GHHR also hosts a Harvard Summer Program in Kenya on innovations for healthcare transformation, and is a founding collaborator on the new Kenya-based African Institute for Health Transformation (AIHT), which acts as an accelerator of innovations to improve population health. AIHT serves as the research hub where GHHR and its partners collaborate on multiple research and training programs. GHHR has strong and well-established partnerships with the Kenyan Ministry of Health, University of Nairobi, UNICEF, PATH, Pathfinder, Jhpiego, Sagam Community Hospital, Maseno School of Medicine and the Kisumu Medical and Educational Trust (KMET) among others.

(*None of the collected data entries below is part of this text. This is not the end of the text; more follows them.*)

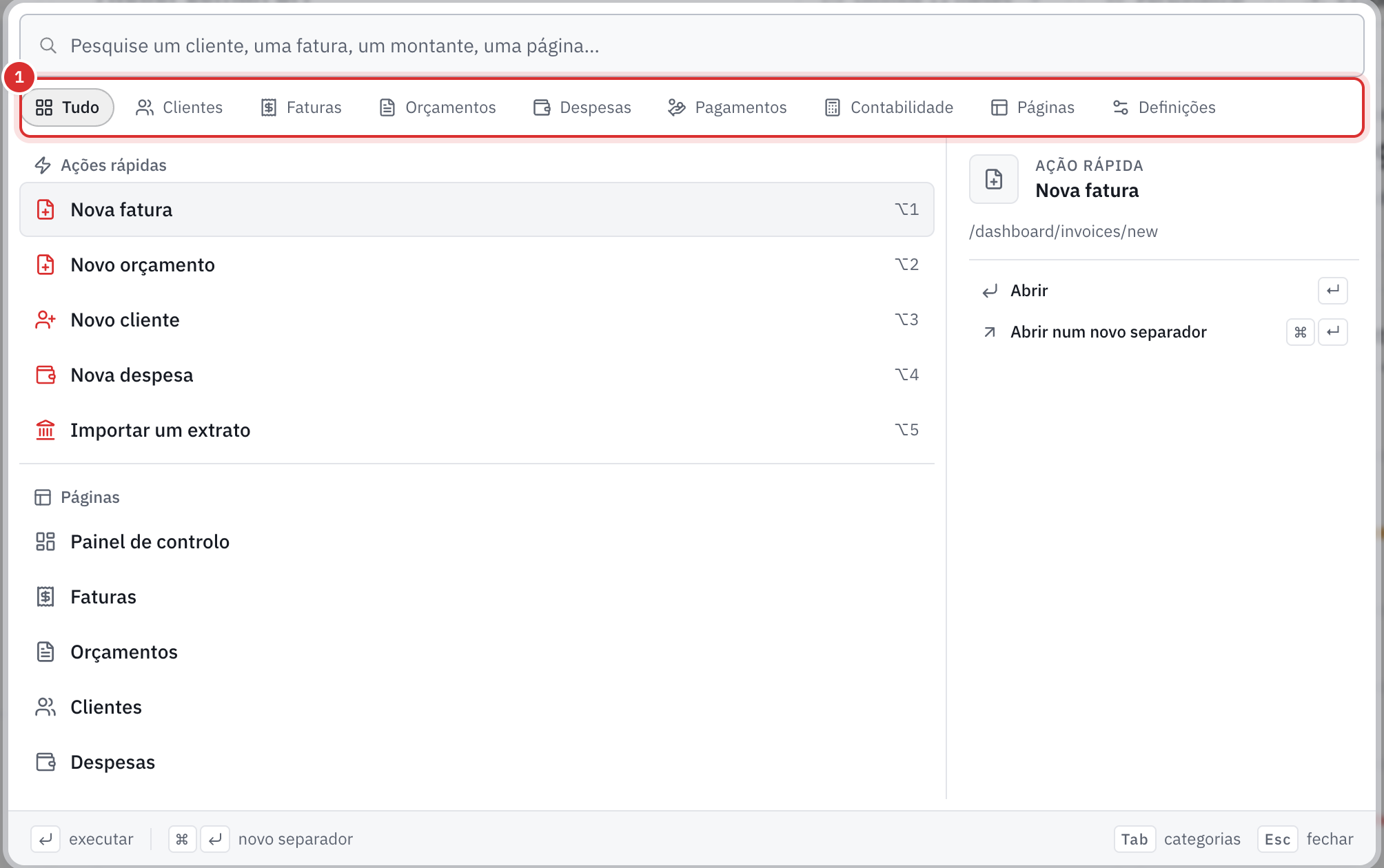1384x868 pixels.
Task: Select the Despesas category tab
Action: pyautogui.click(x=582, y=107)
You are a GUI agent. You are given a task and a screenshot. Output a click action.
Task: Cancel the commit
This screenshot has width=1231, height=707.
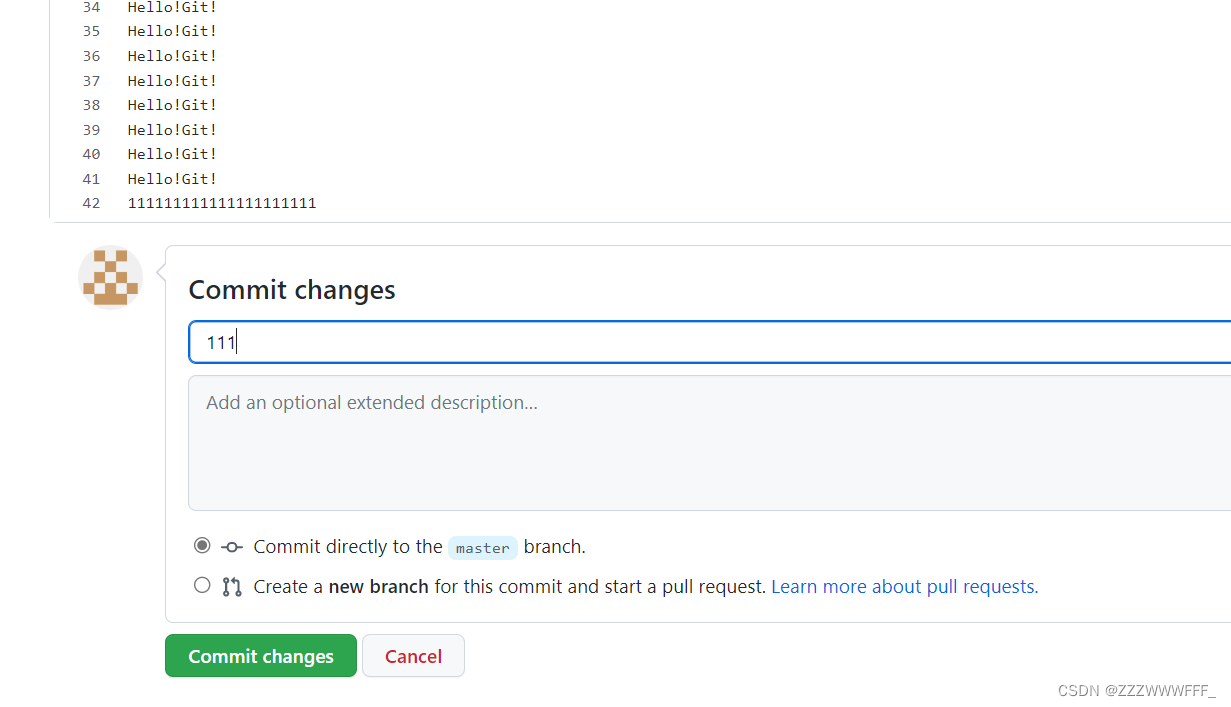click(x=413, y=656)
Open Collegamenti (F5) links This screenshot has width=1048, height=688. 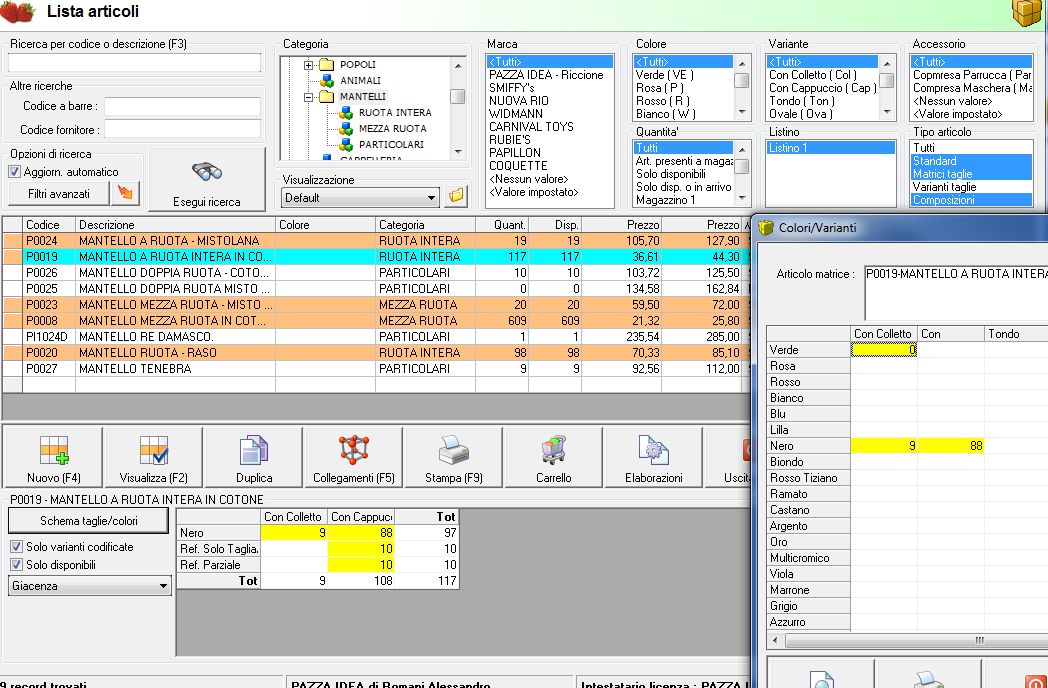[353, 457]
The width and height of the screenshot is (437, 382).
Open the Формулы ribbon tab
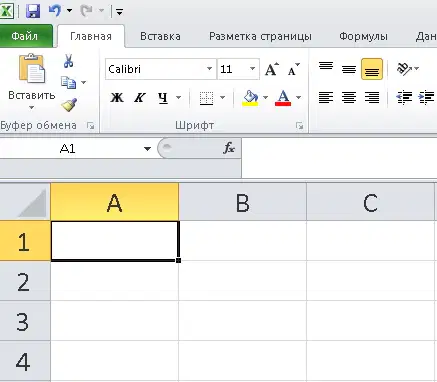363,36
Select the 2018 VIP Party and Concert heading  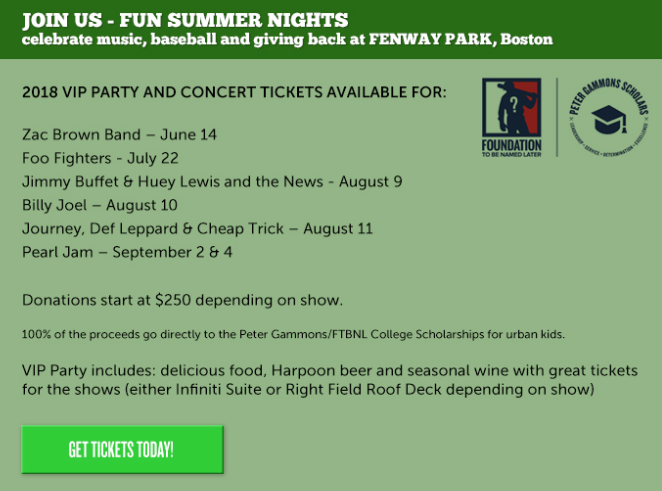tap(234, 92)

About Kisumu Medical and Education Trust
KMET is a non-profit, non-governmental organization founded in 1995 and registered under the Kenyan Trustees Act in 1996. It was formed to create, establish and manage health, education and development programs; promote and manage medical institutions to provide and sustain comprehensive clinical and educational facilities and services of the highest quality throughout Kenya. KMET is managed through a Board of Trustees which ensures that the project is managed according to KMET policies and procedures of KMET and the laws of Kenya. KMET envisions communities with accessible quality, sustainable reproductive health and education services that promote human rights. Our Mission is to promote innovative and sustainable health and education programs among underserved communities. KMET’s Goal is to integrate reproductive health (RH) into core community development activities (This was one of the key resolutions at ICPD Cairo 1994). KMET’s Core Values are encapsulated in the acronym CHIGAID where: C – Community participation, H- Human rights promotion, I – Innovation, G – Gender Equity, A –Accountability, I – Integrity, D – Diversity. KMET’s comprehensive integrated RH model was identified as a best practice internationally leading to the Margaret Sanger Award (2004) by Planned Parenthood Federation of America (PPFA) for leadership and courage in advocating for Reproductive Health Rights, the first time for the award to come to Africa. KMET’s Comprehensive Integrated Reproductive Health Services model is based on the following principles: 1) Targeting Public and Private health providers to improve access to comprehensive RH services; 2) Establishing a Network of Providers (Huduma Poa); 3) Establishing a Medical Credit Fund to improve the capacity of facilities to provide RH services and Microfinance (through the KMET SACCO) as a service to motivate/sustain CHWs as volunteers; 4) Community oriented health access insurance plan for the provision of quality health services at the most affordable rate; 5) Targeting underserved adolescent and young girls (ages 10-24 years) through provision of life and vocational skills and economic empowerment as a strategy to prevent unwanted/unplanned pregnancies, unsafe abortion and HIV/AIDS; producing and distributing rewashable sanitary towels to disadvantaged girls in schools; and 6) Production and distribution of enriched Nutri-flour to chronically ill especially People Living with AIDS (PLWAs).